I exited out of jtop and ran sudo tegrastats from the command line.

10-16-2024 10:35:20 RAM 5764/30697MB (lfb 6x4MB) SWAP 0/15348MB (cached 0MB) CPU [5%@729,6%@729,5%@729,7%@729,6%@729,5%@729,3%@729,5%@729,off,off,off,off] EMC_FREQ 0%@2133 GR3D_FREQ 0%@[305,0] NVENC off NVDEC off NVJPG off NVJPG1 off VIC off OFA off NVDLA0 off NVDLA1 off PVA0_FREQ off APE 174 cpu@48.187C soc2@43.875C soc0@45.531C gpu@44.25C tj@48.187C soc1@44.75C VDD_GPU_SOC 2785mW/2785mW VDD_CPU_CV 397mW/397mW VIN_SYS_5V0 4145mW/4145mW

The gpu@44.25C “tag” and temperature appears despite the GR3D_FREQ 0% after stopping the GPU application.

Thus, it appears the GPU temperature is offline, non-existent until the first use of the GPU. This is a behavior change for tegrastats.

JetPack v5

The GPU temperature is offline until first GPU use and the gpu@-256C temperature is used to indicate “offline”. I do not have a JetPack v5 device at the moment to confirm the JetPack v5 behavior, but this topic seems to confirm this behavior.

Unconfirmed if the GPU temperature continues to be “online” after first GPU use.

JetPack v6

The GPU temperature is offline until first GPU use, but “offline” is indicated by tegrastats through not providing any gpu “tagged” temperature. After first GPU use, the GPU temperature continues to be “online”. When the GPU usage returns to 0%, the GPU temperature works as expected after the first use.

Does this need for “first use” behavior have anything to do with the GR3D_FREQ 0%[305,0] field being GR3D_FREQ 0%[0,0] and changes to 305 after first use?

Thank you

It may not relate to “first use” but directly relate to if GPU is running.

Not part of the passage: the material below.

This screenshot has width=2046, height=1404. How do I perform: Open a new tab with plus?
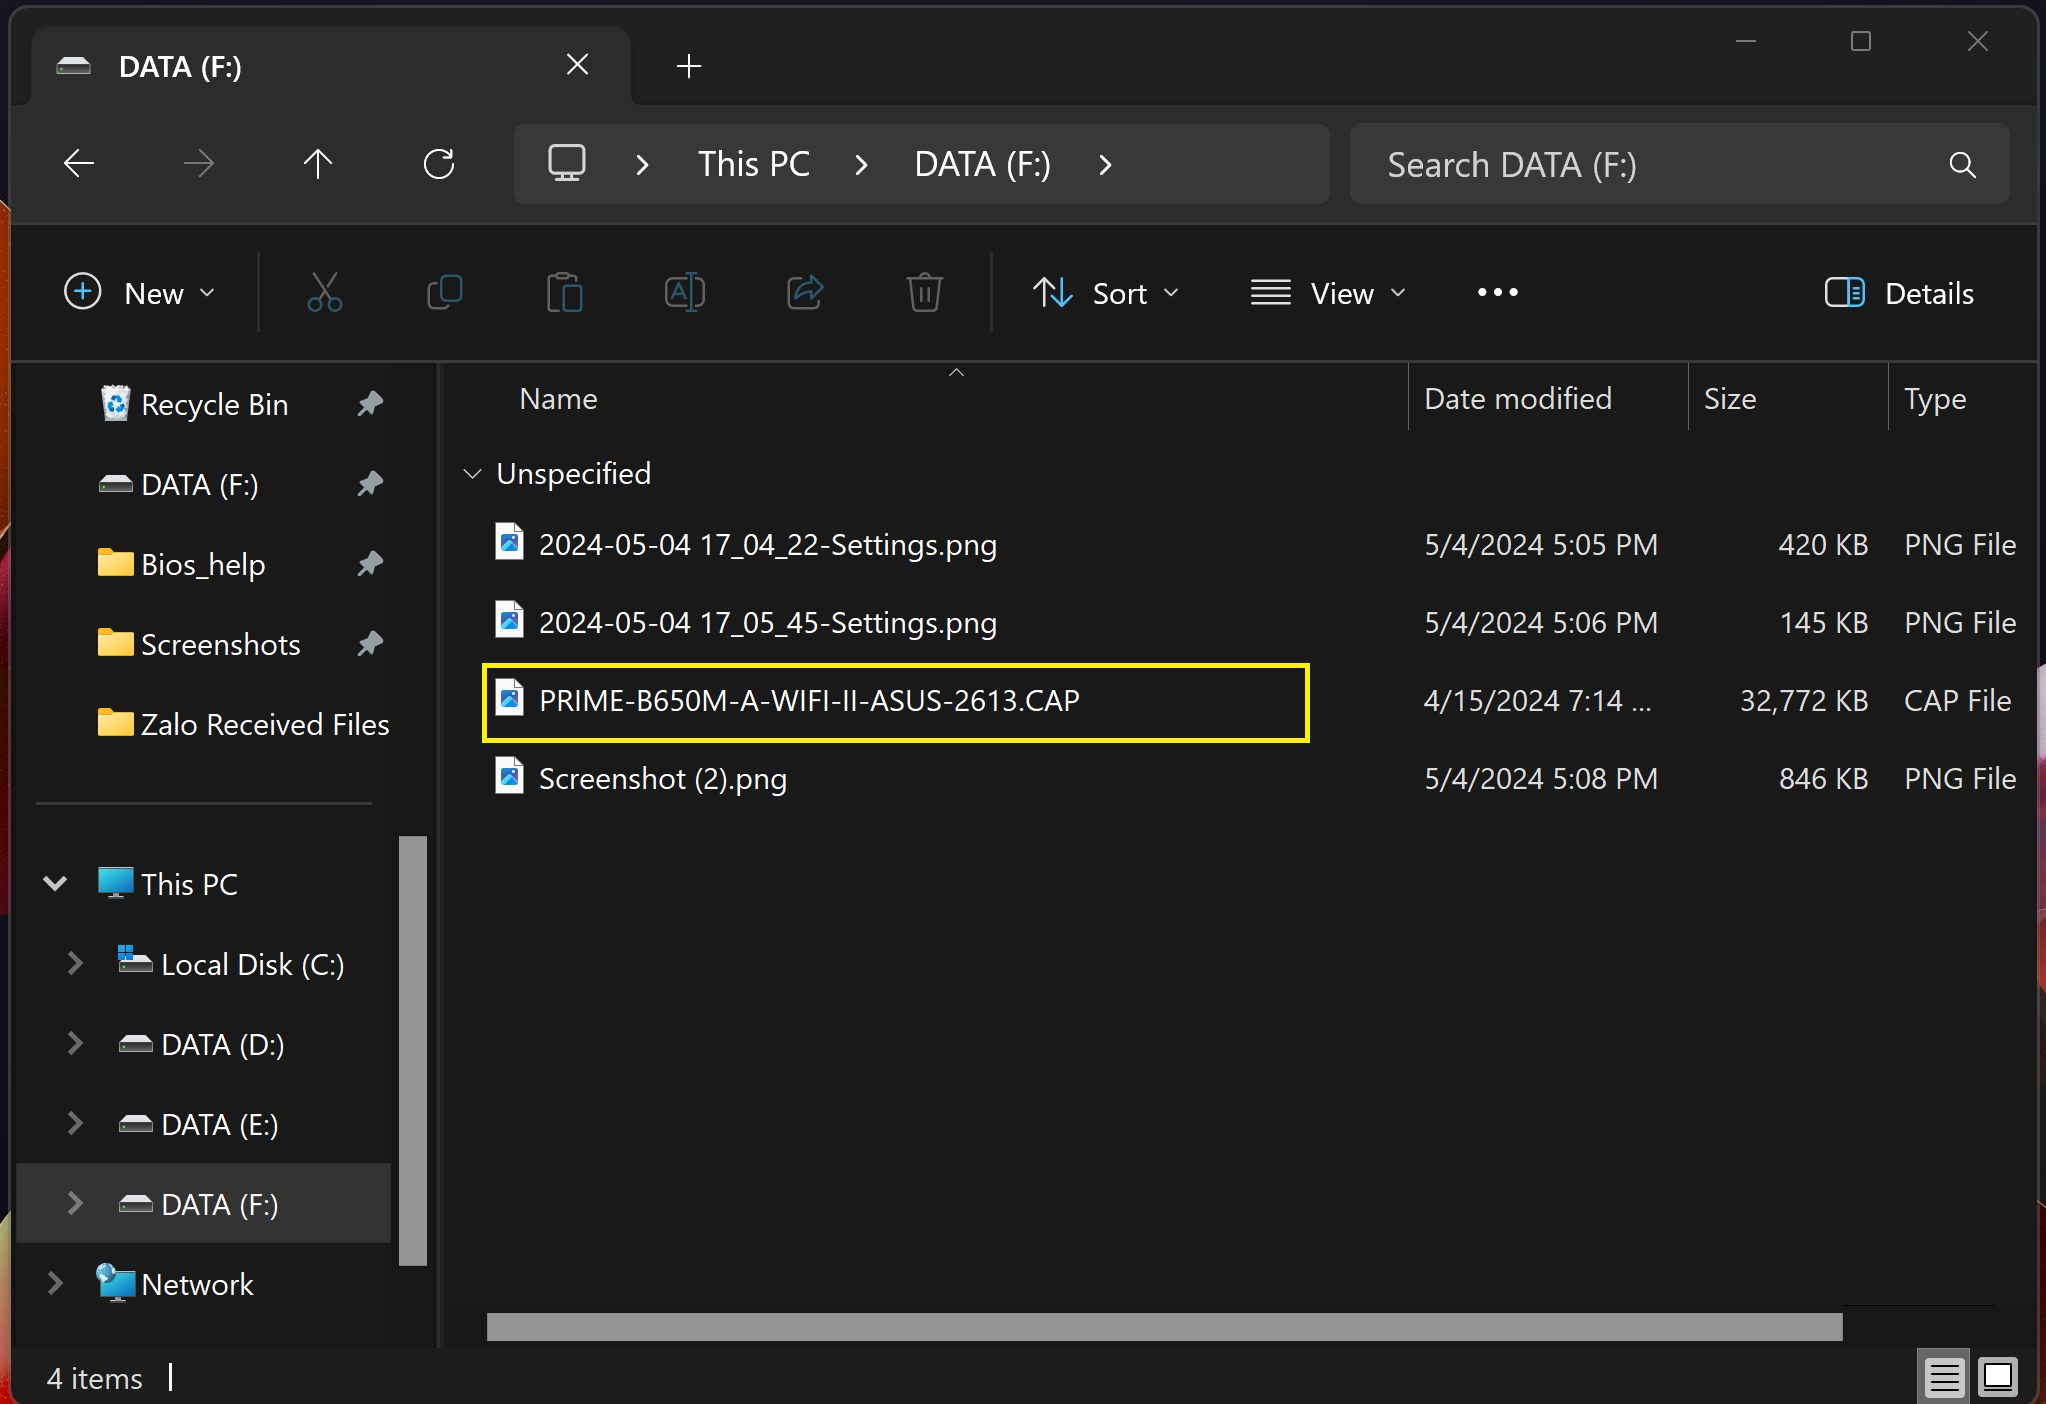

May I know what’s your use case for this GPU temperature?

We use the GPU temperature, along with the all other metrics from tegrastats, to monitor performance during inference with variety of different model architectures. In JetPack v5, all the metrics appeared all of the time, but when we upgraded to JetPack v6, our tegrastats parser assumed the format and output would be the same and all metrics would be present. JetPack v6 changed the output behavior of the tegrastats and the GPU temperature is no longer always included in the output string.